▸ **Exercise goal**: Pick the lines holding the string "Your" out of the records and copy them.

Dataset entries:
___

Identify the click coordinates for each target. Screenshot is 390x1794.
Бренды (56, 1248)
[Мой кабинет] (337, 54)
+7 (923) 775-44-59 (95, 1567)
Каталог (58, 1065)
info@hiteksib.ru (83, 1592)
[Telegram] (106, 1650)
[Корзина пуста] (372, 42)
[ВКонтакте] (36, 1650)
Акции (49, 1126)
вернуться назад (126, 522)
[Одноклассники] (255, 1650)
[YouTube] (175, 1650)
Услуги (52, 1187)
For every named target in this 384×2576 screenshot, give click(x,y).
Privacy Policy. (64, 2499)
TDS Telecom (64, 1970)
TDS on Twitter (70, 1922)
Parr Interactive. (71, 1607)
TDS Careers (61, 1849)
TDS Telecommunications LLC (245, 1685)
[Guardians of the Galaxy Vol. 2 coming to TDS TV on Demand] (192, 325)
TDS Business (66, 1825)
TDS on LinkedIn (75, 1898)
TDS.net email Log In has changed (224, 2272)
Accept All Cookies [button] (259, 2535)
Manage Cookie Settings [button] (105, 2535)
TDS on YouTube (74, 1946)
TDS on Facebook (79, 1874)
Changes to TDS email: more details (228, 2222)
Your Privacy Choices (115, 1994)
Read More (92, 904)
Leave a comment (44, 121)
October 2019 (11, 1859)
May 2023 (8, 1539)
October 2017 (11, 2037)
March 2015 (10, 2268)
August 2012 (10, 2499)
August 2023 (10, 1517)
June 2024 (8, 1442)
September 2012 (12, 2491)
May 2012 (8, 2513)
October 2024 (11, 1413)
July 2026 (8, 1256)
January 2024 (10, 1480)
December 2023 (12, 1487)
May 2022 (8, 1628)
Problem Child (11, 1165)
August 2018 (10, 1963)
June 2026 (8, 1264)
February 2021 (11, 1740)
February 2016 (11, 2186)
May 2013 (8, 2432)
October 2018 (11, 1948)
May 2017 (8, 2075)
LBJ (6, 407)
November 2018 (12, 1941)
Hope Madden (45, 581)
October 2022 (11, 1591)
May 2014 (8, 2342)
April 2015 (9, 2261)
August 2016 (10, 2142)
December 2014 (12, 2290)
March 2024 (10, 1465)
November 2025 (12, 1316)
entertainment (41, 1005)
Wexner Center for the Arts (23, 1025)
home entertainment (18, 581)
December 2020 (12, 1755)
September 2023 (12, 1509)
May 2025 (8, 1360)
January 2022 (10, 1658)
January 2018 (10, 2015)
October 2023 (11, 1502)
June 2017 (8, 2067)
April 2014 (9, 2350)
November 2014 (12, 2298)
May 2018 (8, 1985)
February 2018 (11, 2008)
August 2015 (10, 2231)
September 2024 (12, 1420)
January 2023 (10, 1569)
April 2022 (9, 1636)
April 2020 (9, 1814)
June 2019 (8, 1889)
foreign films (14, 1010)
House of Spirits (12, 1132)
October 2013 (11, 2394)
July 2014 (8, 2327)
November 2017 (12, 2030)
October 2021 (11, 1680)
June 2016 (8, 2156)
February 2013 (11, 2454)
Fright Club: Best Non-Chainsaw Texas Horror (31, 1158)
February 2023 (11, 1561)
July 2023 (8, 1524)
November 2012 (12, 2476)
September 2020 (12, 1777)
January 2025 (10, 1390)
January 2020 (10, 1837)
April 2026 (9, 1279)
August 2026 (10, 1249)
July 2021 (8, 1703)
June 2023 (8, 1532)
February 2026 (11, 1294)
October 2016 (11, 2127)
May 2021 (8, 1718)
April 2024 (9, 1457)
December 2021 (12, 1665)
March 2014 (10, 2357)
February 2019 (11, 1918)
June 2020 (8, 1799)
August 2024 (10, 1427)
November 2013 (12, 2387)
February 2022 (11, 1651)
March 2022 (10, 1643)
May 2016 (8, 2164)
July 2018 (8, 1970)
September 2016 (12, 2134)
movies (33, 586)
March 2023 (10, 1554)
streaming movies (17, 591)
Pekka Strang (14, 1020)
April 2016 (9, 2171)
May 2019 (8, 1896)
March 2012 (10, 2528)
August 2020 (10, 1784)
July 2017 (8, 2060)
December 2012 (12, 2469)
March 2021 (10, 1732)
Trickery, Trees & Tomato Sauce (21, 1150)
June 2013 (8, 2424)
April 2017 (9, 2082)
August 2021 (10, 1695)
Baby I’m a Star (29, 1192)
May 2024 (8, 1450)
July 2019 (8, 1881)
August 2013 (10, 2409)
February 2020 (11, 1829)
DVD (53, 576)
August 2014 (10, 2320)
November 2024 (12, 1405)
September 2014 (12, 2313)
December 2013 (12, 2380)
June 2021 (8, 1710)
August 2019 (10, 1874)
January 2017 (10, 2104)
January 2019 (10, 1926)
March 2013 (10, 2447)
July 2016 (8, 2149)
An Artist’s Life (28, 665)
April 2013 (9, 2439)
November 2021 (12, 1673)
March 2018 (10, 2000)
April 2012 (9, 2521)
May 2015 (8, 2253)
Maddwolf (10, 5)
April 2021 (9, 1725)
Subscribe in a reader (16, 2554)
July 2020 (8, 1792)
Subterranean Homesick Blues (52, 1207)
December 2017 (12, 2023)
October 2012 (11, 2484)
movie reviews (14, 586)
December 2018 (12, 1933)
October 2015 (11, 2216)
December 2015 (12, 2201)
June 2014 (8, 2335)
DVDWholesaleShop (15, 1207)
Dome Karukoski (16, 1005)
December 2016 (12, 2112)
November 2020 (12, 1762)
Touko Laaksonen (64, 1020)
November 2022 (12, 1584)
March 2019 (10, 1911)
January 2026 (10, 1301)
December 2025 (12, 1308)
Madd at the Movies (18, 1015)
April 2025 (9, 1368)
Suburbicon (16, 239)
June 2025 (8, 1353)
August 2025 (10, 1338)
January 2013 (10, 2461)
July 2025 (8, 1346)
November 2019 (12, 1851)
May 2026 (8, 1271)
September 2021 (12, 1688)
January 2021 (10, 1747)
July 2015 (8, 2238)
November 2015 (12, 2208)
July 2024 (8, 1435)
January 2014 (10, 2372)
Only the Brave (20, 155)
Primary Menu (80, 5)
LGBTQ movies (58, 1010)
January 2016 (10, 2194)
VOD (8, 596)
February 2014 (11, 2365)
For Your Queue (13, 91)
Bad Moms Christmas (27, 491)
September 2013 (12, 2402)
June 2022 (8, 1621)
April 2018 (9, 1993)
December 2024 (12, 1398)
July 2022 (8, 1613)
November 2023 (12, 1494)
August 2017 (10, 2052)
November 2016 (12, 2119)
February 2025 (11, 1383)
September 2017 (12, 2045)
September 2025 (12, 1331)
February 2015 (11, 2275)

___

▸ **Response for this exercise**:
Your Privacy Choices (115, 1994)
For Your Queue (13, 91)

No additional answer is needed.